Location: Animal Disease ResearchTitle: Role of bibersteinia trehalosi, respiratory syncytial virus, and parainfluenza-3 virus in bighorn sheep pneumonia) Author
|Knowles, Donald - Don|
Submitted to: Veterinary Microbiology
Publication Type: Peer Reviewed Journal
Publication Acceptance Date: 8/30/2012
Publication Date: 2/22/2013
Citation: Dassanayake, R.P., Shanthalingam, S., Subramaniam, R., Bavananthasivam, J., Haldorson, G.J., Foreyt, W.J., Evermann, J.F., Herrmann-Hoesing, L.M., Knowles Jr, D.P., Srikumaran, S. 2013. Role of bibersteinia trehalosi, respiratory syncytial virus, and parainfluenza-3 virus in bighorn sheep pneumonia. Veterinary Microbiology. 162(1):166-172. Interpretive Summary: Historically, bighorn sheep (BHS) were abundant throughout western North America, but their numbers declined substantially between mid-19th and 20th centuries due to a variety of factors including loss of habitat, predators, competition with domestic livestock for forage, and diseases. Despite significant efforts to restore populations, respiratory diseases, principally pneumonia caused by bacterial pathogens (and perhaps viruses) remains an important factor limiting the growth of BHS populations. Bacteria that are commonly associated with BHS pneumonia include Mannheimia haemolytica, Bibersteinia trehalosi, Pasteurella multocida and Mycoplasma ovipneumoniae. Antibodies to respiratory syncytial virus (RSV) and parainfluenza-3 virus (PI-3) have been detected in several BHS herds. Furthermore, RSV and PI-3 have been isolated or detected from captive and free ranging BHS. M. haemolytica has been shown to consistently cause fatal pneumonia in BHS under experimental conditions. However, whether B. trehalosi and RSV/PI-3 have the ability to cause fatal pneumonia in BHS has not been extensively studied yet. Administration of leukotoxin-positive B. trehalosi and M. haemolytica resulted in fatal pneumonia in BHS. However RSV/PI-3 and lekuotoxin-negative B. trehalosi were unable to cause fatal pneumonia in BHS in this study. Together with our previous studies in BHS, these new findings should help us develop strategies to control pneumonia out breaks in wild BHS
Technical Abstract: Pneumonic bighorn sheep (BHS) have been found to be culture- and/or sero-positive for Bibersteinia trehalosi, respiratory syncytial virus (RSV), and parainfluenza-3 virus (PI-3). The objective of this study was to determine whether these pathogens can cause fatal pneumonia in BHS. In the first study, two groups of four BHS each were intra-tracheally administered with leukotoxin-positive (Group I) or leukotoxin-negative (Group II) B. trehalosi.
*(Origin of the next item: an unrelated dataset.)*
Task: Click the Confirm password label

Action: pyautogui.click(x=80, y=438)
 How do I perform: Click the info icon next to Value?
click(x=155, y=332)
All four animals in Group I developed severe pneumonia, and two of them died within 3 days. The other two animals showed severe pneumonic lesions on euthanasia and necropsy. Animals in Group II neither died nor showed gross pneumonic lesions on necropsy, suggesting that leukotoxin-positive, but not leukotoxin-negative, B. trehalosi can cause fatal pneumonia in BHS. In the second study, two other groups of four BHS (Groups III and IV) were intra-nasally administered with a mixture of RSV and PI-3. Four days later, RSV/PI-3-inoculated Group IV and another group of four BHS (Group V, positive control) were intra-nasally administered with Mannheimia haemolytica, the pathogen that consistently causes fatal pneumonia in BHS. All four animals in group III developed pneumonia, but did not die during the study period. However all four animals in Group IV, and three animals in Group V developed severe pneumonia and died within two days of M. haemolytica inoculation. The fourth animal in Group V showed severe pneumonic lesions on euthanasia and necropsy. These findings suggest that RSV/PI-3 can cause non-fatal pneumonia, but are not necessary predisposing agents for M. haemolytica-caused pneumonia of BHS.